Presentations

Abstract

Introduction: Anti-synthetase syndrome is a rare idiopathic inflammatory myopathy (IIM) that is characterized by antibodies directed against aminoacyl-transfer RNA (tRNA) synthetases. Currently, there are 10 known such antibodies, with the anti-isoleucyl tRNA synthetase (anti-OJ) antibody having a prevalence of 2-5%. We describe a unique patient presentation who was found to have anti-OJ positive anti-synthetase syndrome after hospitalization for suspected cellulitis.

Case Information: A 38 year-old male with a medical problem list of COPD, asthma, Crohn's disease, rheumatoid arthritis, and ankylosing spondylitis was admitted for abrupt sharp pain in left groin, knee, and ankle. Upon arrival, he was diaphoretic, febrile at 104.5°F, tachypneic, and tachycardic. He endorsed mild dyspnea with chills, diffuse joint pain, and difficulty with moving hands due to pain. Physical exam revealed facial erythema, bilaterally swollen fingers, mild lower extremity edema, erythema on left ankle, and tenderness to palpation of left inguinal fold, left knee, and left lateral ankle. He also had non-blanching petechial rashes on both shins, which the patient stated had been present for years.
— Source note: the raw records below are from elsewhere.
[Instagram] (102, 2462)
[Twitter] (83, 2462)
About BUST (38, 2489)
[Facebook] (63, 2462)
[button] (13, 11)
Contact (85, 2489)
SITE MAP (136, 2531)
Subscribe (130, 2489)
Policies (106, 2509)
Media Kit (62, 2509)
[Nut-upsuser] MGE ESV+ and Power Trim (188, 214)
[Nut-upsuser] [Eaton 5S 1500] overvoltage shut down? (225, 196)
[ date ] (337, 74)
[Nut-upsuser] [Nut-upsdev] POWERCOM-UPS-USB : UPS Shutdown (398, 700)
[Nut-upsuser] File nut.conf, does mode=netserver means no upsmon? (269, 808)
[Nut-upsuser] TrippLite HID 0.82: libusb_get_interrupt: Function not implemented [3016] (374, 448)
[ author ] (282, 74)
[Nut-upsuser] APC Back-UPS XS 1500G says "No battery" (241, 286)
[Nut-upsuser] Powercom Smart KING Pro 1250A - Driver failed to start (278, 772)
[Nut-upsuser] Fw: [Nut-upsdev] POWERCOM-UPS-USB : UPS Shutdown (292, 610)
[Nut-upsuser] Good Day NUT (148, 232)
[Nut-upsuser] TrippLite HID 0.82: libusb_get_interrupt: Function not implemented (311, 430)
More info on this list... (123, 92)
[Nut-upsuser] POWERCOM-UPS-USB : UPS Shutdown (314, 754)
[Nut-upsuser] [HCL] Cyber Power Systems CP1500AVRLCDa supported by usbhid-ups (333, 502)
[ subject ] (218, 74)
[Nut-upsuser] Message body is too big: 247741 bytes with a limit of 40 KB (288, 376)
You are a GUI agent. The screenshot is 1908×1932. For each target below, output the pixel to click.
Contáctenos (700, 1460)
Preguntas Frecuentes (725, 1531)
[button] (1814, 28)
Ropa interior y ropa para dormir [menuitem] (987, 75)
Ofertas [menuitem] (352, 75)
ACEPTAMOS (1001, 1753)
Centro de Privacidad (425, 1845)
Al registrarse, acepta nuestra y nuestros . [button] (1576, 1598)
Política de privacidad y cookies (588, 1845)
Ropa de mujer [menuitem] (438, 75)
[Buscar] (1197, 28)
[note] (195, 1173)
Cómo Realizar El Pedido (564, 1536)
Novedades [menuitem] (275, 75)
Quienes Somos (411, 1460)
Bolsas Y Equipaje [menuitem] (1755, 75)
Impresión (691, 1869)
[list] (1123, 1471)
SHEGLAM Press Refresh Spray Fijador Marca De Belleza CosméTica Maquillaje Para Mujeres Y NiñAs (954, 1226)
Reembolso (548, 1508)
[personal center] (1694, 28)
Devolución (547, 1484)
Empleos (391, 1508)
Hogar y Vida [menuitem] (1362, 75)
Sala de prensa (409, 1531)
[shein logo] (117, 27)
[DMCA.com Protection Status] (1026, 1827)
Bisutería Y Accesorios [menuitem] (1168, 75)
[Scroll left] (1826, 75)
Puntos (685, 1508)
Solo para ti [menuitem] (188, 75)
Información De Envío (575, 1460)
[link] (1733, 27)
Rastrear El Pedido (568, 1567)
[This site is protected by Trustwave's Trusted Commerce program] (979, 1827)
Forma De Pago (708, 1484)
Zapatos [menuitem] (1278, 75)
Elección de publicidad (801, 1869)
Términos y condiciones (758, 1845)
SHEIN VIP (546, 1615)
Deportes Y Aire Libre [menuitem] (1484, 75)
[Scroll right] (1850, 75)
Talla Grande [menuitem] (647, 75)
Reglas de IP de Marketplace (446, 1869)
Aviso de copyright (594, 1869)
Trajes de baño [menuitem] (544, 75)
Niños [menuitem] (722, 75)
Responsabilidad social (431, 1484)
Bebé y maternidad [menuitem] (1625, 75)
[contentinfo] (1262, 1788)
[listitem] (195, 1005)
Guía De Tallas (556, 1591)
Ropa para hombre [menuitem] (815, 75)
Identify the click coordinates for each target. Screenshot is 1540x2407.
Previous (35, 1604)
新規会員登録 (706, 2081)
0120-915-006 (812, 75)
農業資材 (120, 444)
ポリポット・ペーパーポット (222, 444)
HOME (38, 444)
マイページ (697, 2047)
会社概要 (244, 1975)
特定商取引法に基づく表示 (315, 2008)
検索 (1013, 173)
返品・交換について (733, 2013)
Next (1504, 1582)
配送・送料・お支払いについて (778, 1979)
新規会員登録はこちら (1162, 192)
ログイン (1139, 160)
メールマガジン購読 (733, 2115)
Discussion/Clinical Findings: His initial laboratory results were significant for WBC 13,000, PLT 254,000, CPK 546, ESR 28, LDH 245, and mild transaminitis. The initial concern was for sepsis, although procalcitonin and lactate were within normal limits. The source was attributed to cellulitis of his left leg due to mild swelling, increased erythema, and pain, and CT was significant for mild fat stranding of the left thigh with mild lymphadenopathy. Bilateral lower extremity PVLs were negative for DVT. Dermatology and infectious disease were consulted and the petechial rash was attributed to leukocytoclastic vasculitis secondary to infection. Patient was empirically treated with ceftaroline and doxycycline, but he continued to experience recurrent fever to 101°F so he was switched to linezolid due to concern for Group A Strep. Blood cultures were persistently negative, however. Additional investigation revealed that he had no history of smoking, bringing the diagnosis of COPD into question. Pulmonary function tests from the previous year were found to be within normal limits, including before and after bronchodilator administration. The patient also clarified he did not have rheumatoid arthritis and tested negative for rheumatoid factor and anti-CCP antibodies. Furthermore, despite the diagnosis of ankylosing spondylitis, his treatment was only limited to spine injections and he was negative for HLA-B27, with no evidence of sacroiliitis. The patient also shared that he had Raynaud's phenomenon. The workup was expanded to cover a broad differential for polyarthralgia; a myositis panel was obtained given his elevated CPK, and Dnase B antibody was ordered to rule out Group A Strep. The patient's symptoms improved and he was discharged home on oral ciprofloxacin. Dnase B antibody was negative but the myositis panel was positive for anti-OJ antibody. The positive antibody and history of Raynaud's met criteria for anti-synthetase syndrome. The patient and his primary care provider were notified of the result, as well as recommended rheumatologic follow-up.

Conclusion: The symptoms of anti-synthetase syndrome can manifest in presentations similar to other conditions. There are two major classification criteria proposed for the diagnosis, Connor's and Solomon's criteria, both of which require a positive aminoacyl-transfer RNA (tRNA) synthetase antibody. Criteria can then be fulfilled by at least one of the following: fever unexplained by other causes, interstitial lung disease, "mechanic's hands", arthritis, Raynaud's phenomenon, and inflammatory myopathy by Bohan and Peter criteria. This case intends to raise awareness about the possibility of an inflammatory myopathy or autoimmune etiology in patients with negative infectious cultures, yet have symptoms of polyarthralgia, rash, and shortness of breath. It also emphasizes the importance of finding supporting clinical evidence for a listed medical diagnosis.